A couple weeks ago, I was listening to him broadcast on the next-to-last day of the season. It was a nothing game from Seattle, and I can’t say I remember anything about it. But I do remember hearing Bill mention Pat Piper, the legendary and long-gone field announcer at Wrigley Field, and thinking how the one thing I’d really miss about the season would be not hearing him again until springtime.
(I just discovered, though, that if you’re willing to pay $7.95 to MLB.com, you can get the full online archive of A’s radio games (and every other team’s, too) for 2005. Not sure how long the access will last, but I paid.)
I wrote a little something about King a couple months ago, about how he’d casually, and humorously, tossed off a reference to Trotsky while communicating his distaste of interleague play. His obituaries mention something I remember hearing a long time ago but had forgotten — that King was fascinated with Russian history and read avidly on the subject. So Trotsky was right in his ballpark.

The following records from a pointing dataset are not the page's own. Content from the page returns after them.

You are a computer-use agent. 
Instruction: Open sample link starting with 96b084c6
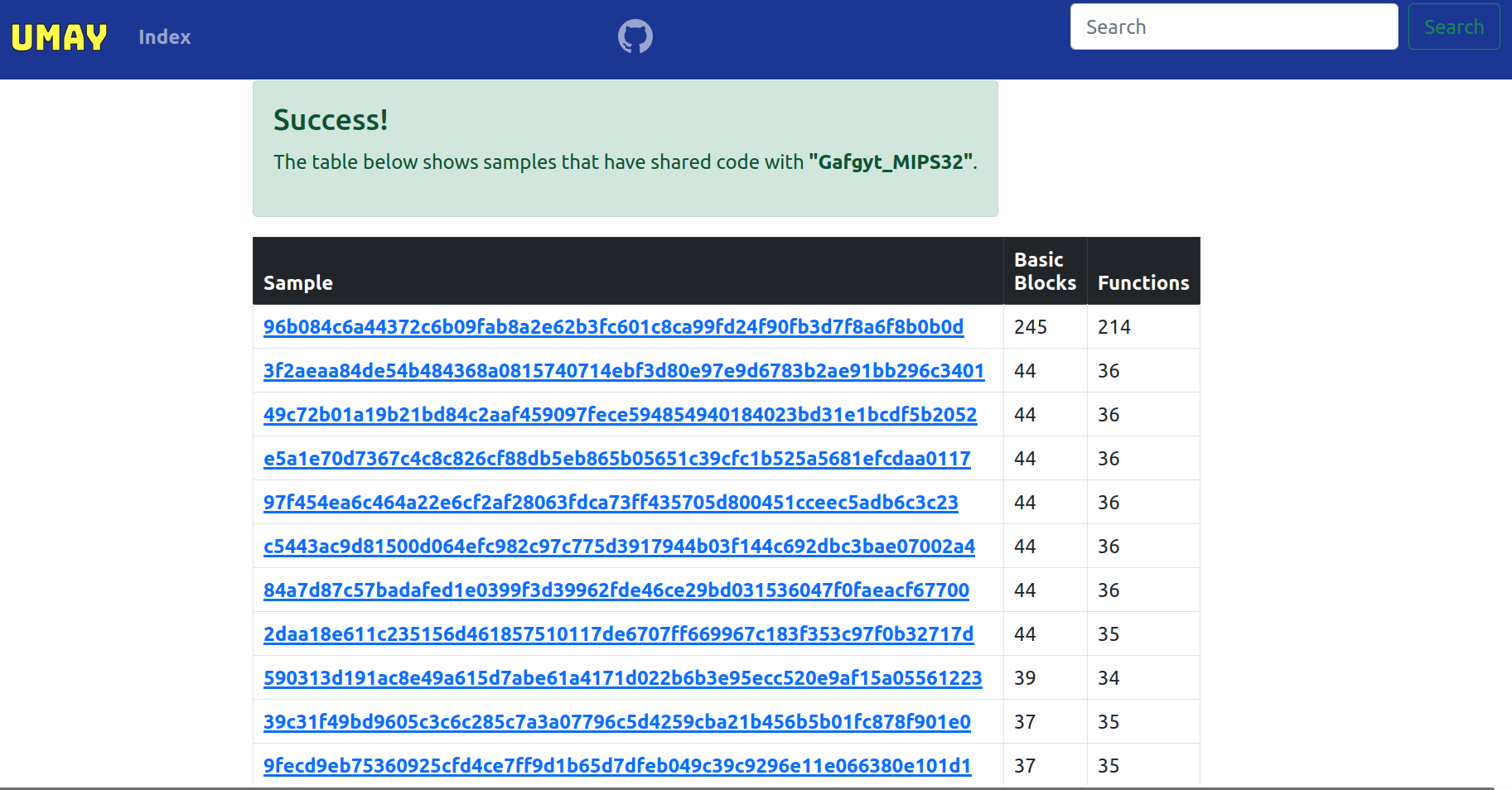613,327
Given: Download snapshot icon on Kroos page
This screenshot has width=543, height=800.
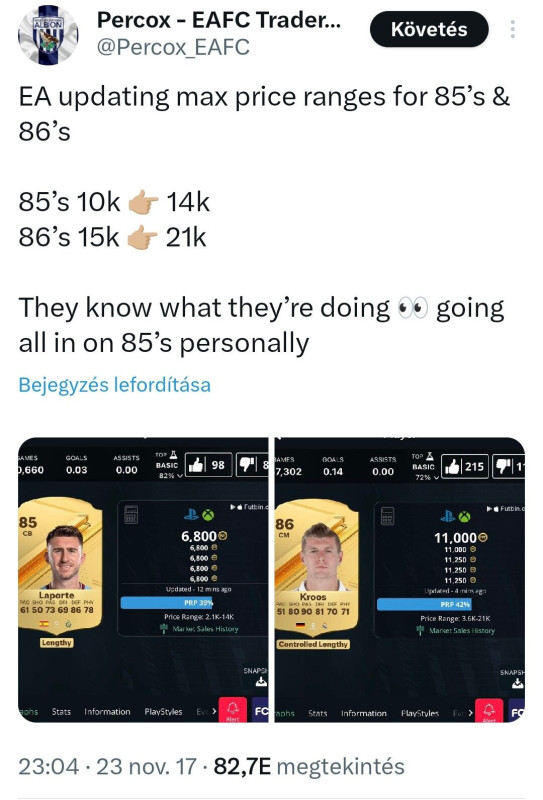Looking at the screenshot, I should [x=517, y=683].
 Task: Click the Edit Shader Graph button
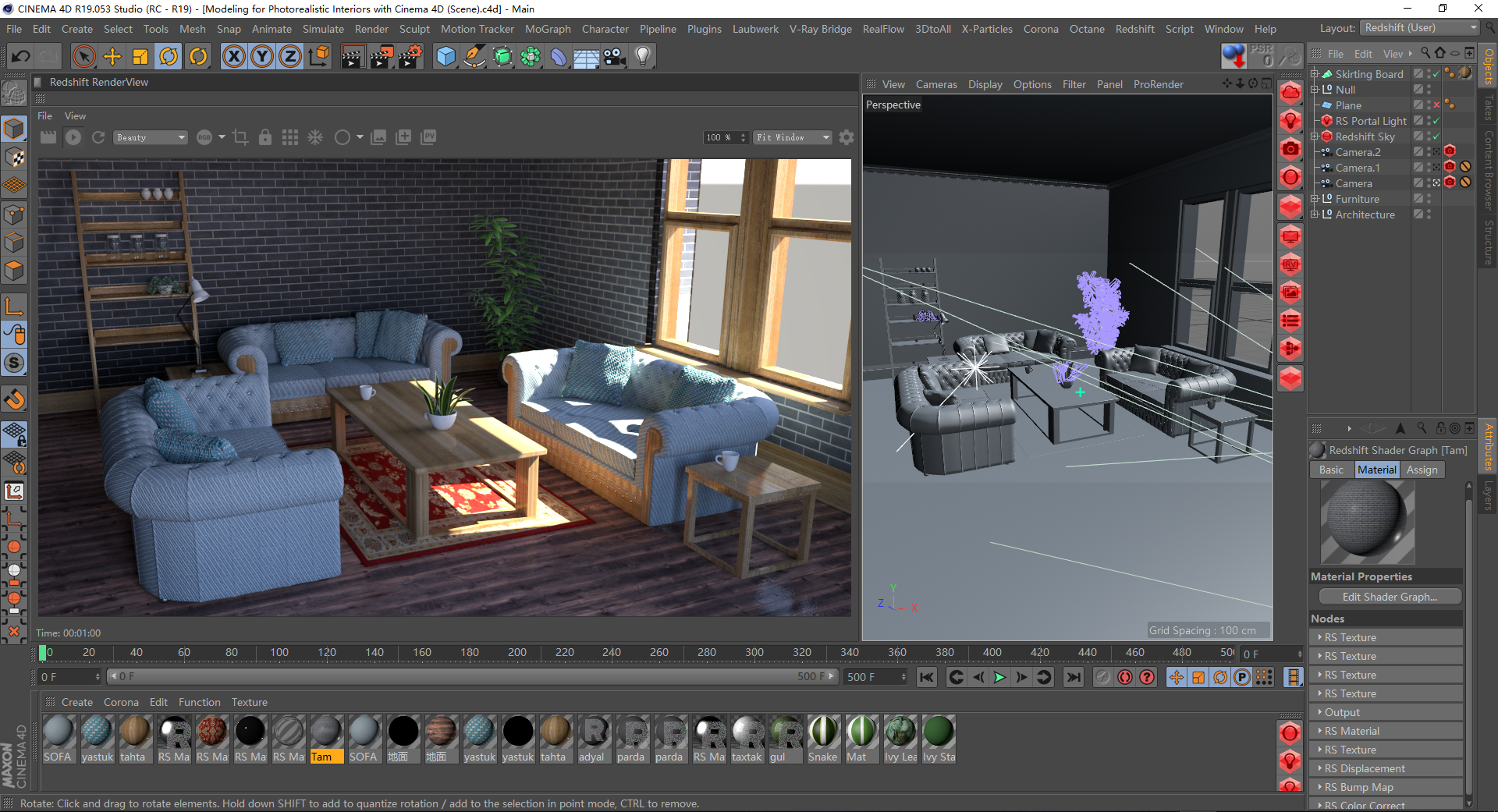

King was an institution here not just for his A’s work, but for his phenomenal overlapping tenure with the Golden State Warriors (from ’62-’83) and Oakland/Los Angeles Raiders (’66-’92). Perhaps it was just that I enjoyed his style so much — his panache with language, his knowledge, his energy, his humor, his nearly unfailing sense of dramatic shifts in the contest he was describing — but I really believe he called a different kind of game than most of us are accustomed to hearing.
The mean streak Harry Caray showed in his best years and the mawkish sloppiness that marked his work later (nearly his entire Cubs tenure, from what I can tell, when he became first icon, then caricature) was absent in King. He didn’t indulge in the raw homer-ism and smug know-it-all-ism that makes Giants games so hard to listen to (Krukow and Kuiper, worst offenders; Jon Miller ain’t half bad, though). You would know who he was pulling for, but you never got the sense that he believed his team deserved to win.
A King broadcast was like listening to one of your smartest, most entertaining friends unwinding an elaborate yarn. He was someone you could imagine having over to dinner, maybe, and know you’d be in for an evening you’d never forget. Kate and I actually talked about inviting him, knowing that kind of thing never happens.